==== FRAGMENT STRONY
Nie wszystkie osoby ze społeczności LGBT mają możliwość spędzania świąt w gronie swoich bliskich i rodzin. Nie zawsze znajdują akceptację. Grzegorz Miecznikowski organizuje Wigilię dla takich osób. – O to tak naprawdę chodzi w tych świętach. O dawanie siebie innym. I to zawsze najlepszy prezent pod choinkę – mówi w rozmowie z naTemat.
Prawda jest też taka, że wiele osób LGBT+ Święta spędza samotnie. Ich orientacja seksualna lub tożsamość płciowa nie jest akceptowana przez rodziny, niektórzy zostali wyrzuceni z domów, nie każdy może zabrać na Wigilię swojego partnera czy partnerkę.
Rok temu, zaraz jakoś po spotkaniu wigilijnym, na messengerze zadzwonił do mnie Piotr z Podkarpacia. Okazało się, że wieczór wigilijny minął mu na słuchaniu wyzwisk oraz rozmowie z zaproszonym przez jego rodzinę księdzem o terapii konwersyjnej. Już wiem, że pojawi się na spotkaniu w tym roku.
Gdzieś tam pomiędzy izolacją we własnej bańce znajomych, a podniosłą, dumną i tęczową społecznościową jest luka, którą trzeba wypełnić. To miejsce na małe, lokalne, nawet sąsiedzkie wspólnoty LGBT+. Takie, które dają oparcie, poczucie przynależności i pozwalają czuć się bezpiecznie.
========
### [CO NALEŻY ZROBIĆ]
Przepisz z tekstu o Wigilii dla osób LGBT+ fragment zaczynający się od słów „Rok temu, zaraz” i ciągnący się aż do słów „w tym roku.”.
==== WPISY W ZBIORZE
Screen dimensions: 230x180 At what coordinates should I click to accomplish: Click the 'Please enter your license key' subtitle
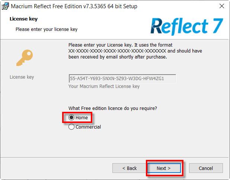click(47, 29)
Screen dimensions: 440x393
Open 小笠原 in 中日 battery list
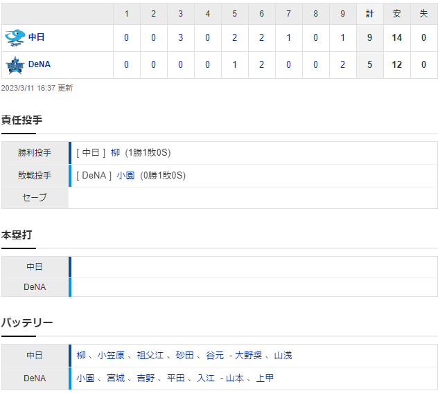[x=111, y=356]
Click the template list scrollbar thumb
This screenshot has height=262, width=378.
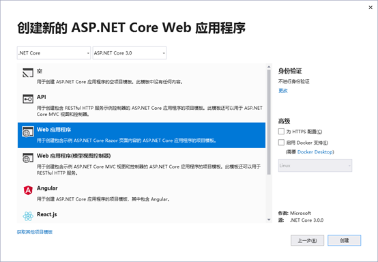[269, 121]
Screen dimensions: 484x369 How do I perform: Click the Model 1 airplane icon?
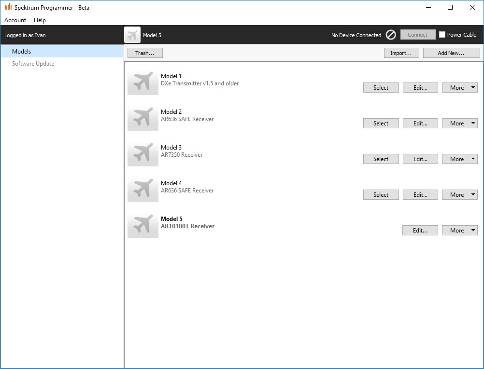coord(142,83)
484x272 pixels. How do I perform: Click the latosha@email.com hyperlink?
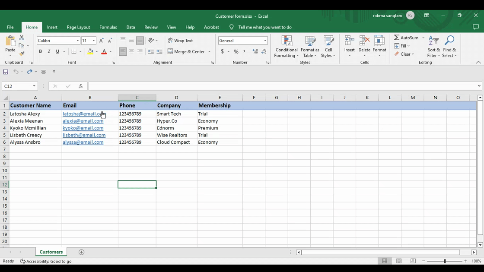(x=82, y=114)
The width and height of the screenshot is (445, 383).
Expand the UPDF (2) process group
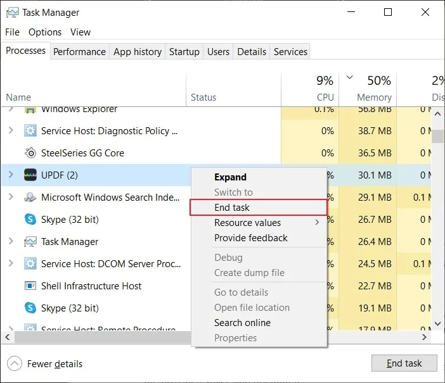click(11, 175)
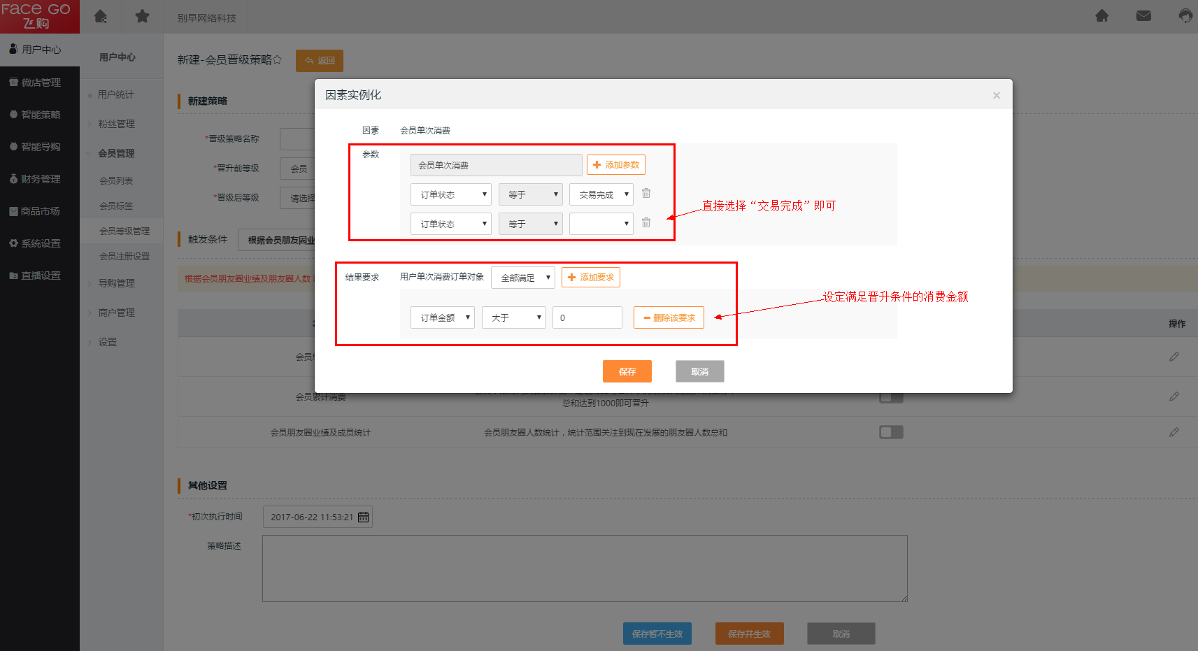The image size is (1198, 651).
Task: Open the mail envelope icon in header
Action: pos(1143,16)
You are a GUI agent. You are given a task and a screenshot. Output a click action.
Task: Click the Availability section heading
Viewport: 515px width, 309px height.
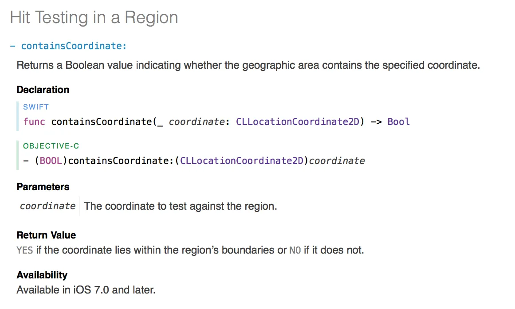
========
### [WYNIK ZADANIA]
Rok temu, zaraz jakoś po spotkaniu wigilijnym, na messengerze zadzwonił do mnie Piotr z Podkarpacia. Okazało się, że wieczór wigilijny minął mu na słuchaniu wyzwisk oraz rozmowie z zaproszonym przez jego rodzinę księdzem o terapii konwersyjnej. Już wiem, że pojawi się na spotkaniu w tym roku.